Giovanni Falcone lavorava con perfetta coscienza che la forza del male, la
mafia, lo avrebbe un giorno ucciso. Francesca Morvillo stava accanto al suo
uomo con perfetta coscienza che avrebbe condiviso la sua sorte. Gli uomini
della scorta proteggevano Falcone con perfetta coscienza che sarebbero stati
partecipi della sua sorte. Non poteva ignorare, e non ignorava, Giovanni
Falcone, l'estremo pericolo che correva, perché troppe vite di suoi compagni
di lavoro e di suoi amici sono state stroncate sullo stesso percorso che
egli si imponeva. Perché non è fuggito, perché ha accettato questa tremenda
situazione, perché non si è turbato, perché è stato sempre pronto a
rispondere a chiunque della speranza che era in lui? Per amore! La sua vita
è stata un atto d'amore verso questa sua città, verso questa terra che lo ha
generato. Perché se l'amore è soprattutto ed essenzialmente dare, per lui, e
per coloro che gli sono stati accanto in questa meravigliosa avventura,
amare Palermo e la sua gente ha avuto e ha il significato di dare a questa
terra qualcosa, tutto ciò che era ed è possibile dare delle nostre forze
morali, intellettuali e professionali per rendere migliore questa città e la
patria a cui essa appartiene. Qui Falcone cominciò a lavorare in modo nuovo.
E non solo nelle tecniche di indagine. Ma anche consapevole che il lavoro
dei magistrati e degli inquirenti doveva entrare sulla stessa lunghezza d'
onda del sentire di ognuno. La lotta alla mafia (primo problema da risolvere
nella nostra terra, bellissima e disgraziata) non doveva essere soltanto una
distaccata opera di repressione, ma un movimento culturale e morale, anche
religioso, che coinvolgesse tutti, che tutti abituasse a sentire la bellezza
del fresco profumo di libertà che si oppone al puzzo del compromesso morale,
dell'indifferenza, della contiguità, e quindi della complicità.
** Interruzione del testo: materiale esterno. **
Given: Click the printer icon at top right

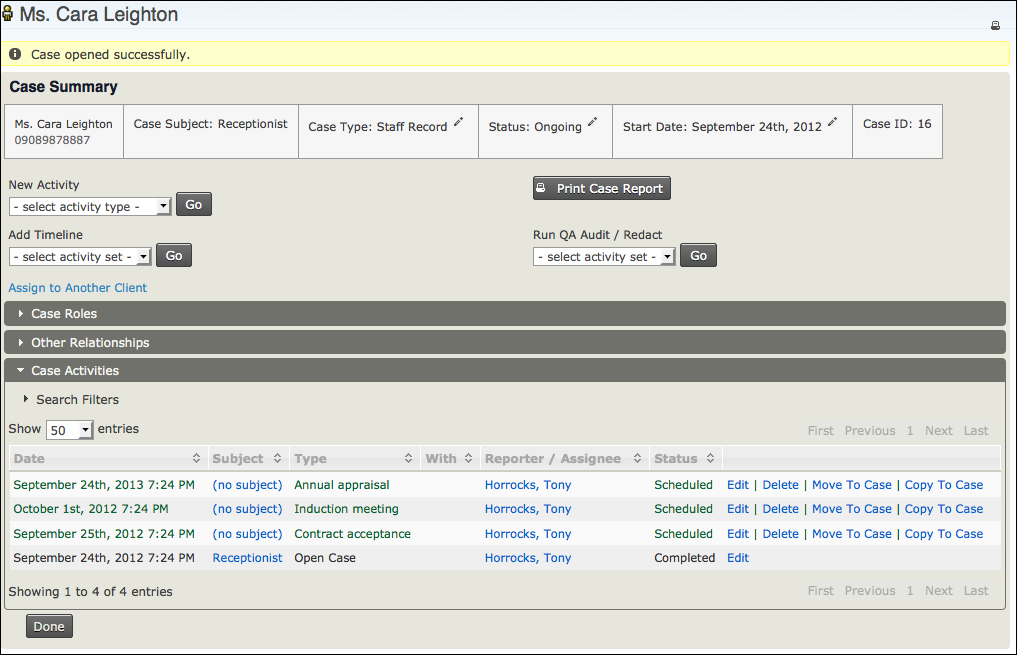Looking at the screenshot, I should [995, 26].
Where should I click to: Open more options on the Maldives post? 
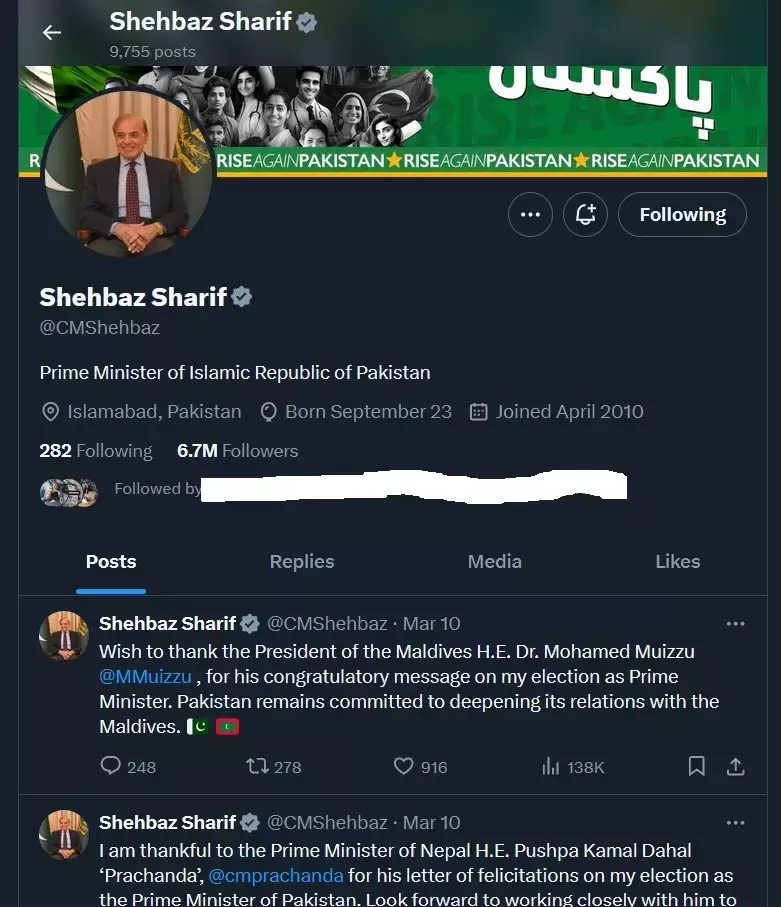[735, 624]
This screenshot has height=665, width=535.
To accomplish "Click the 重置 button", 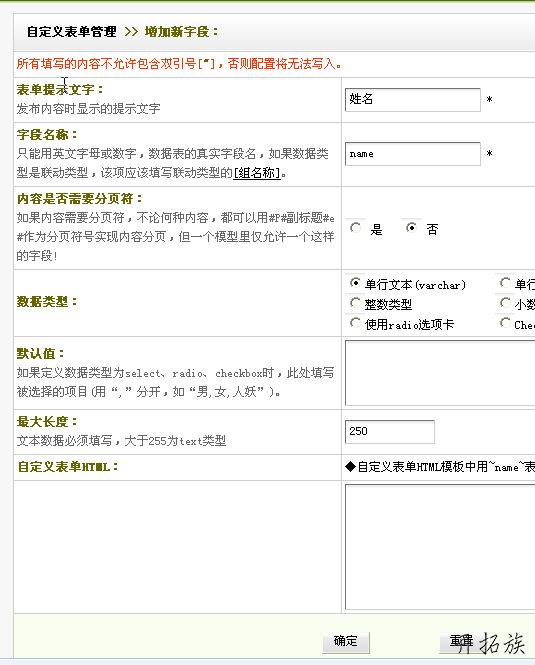I will (462, 642).
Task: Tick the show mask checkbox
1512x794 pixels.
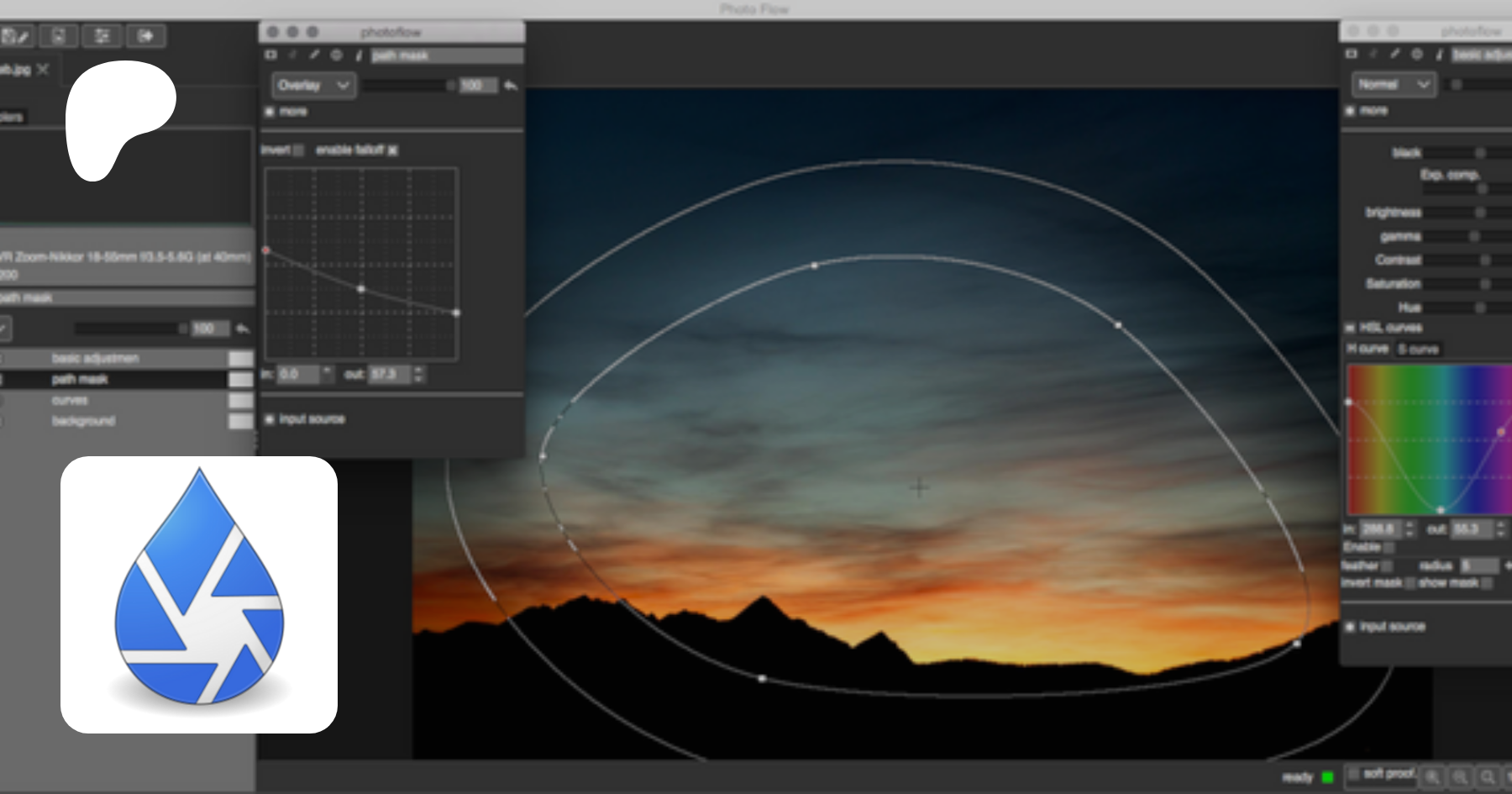Action: tap(1488, 583)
Ricordo la
felicità di Falcone, quando in un breve periodo di entusiasmo, conseguente
ai dirompenti successi originati dalle dichiarazioni di Buscetta, egli mi
disse: "La gente fa il tifo per noi". E con ciò non intendeva riferirsi
soltanto al conforto che l'appoggio morale della popolazione dà al lavoro
del giudice. Significava soprattutto che il nostro lavoro, il suo lavoro,
stava anche sommovendo le coscienze, rompendo i sentimenti di accettazione
della convivenza con la mafia, che costituiscono la sua vera forza. (...)
[Questo brano è estratto dal discorso tenuto da Paolo Borsellino il 23
giugno 1992, ad un mese dalla strage di Capaci, alla cerimonia promossa dai
boy-scout della parrocchia di Sant'Ernesto a Palermo; il testo integrale è
nel libro di Umberto Lucentini, Paolo Borsellino. Il valore di una vita,
Mondadori, Milano 1994, alle pp. 256-258].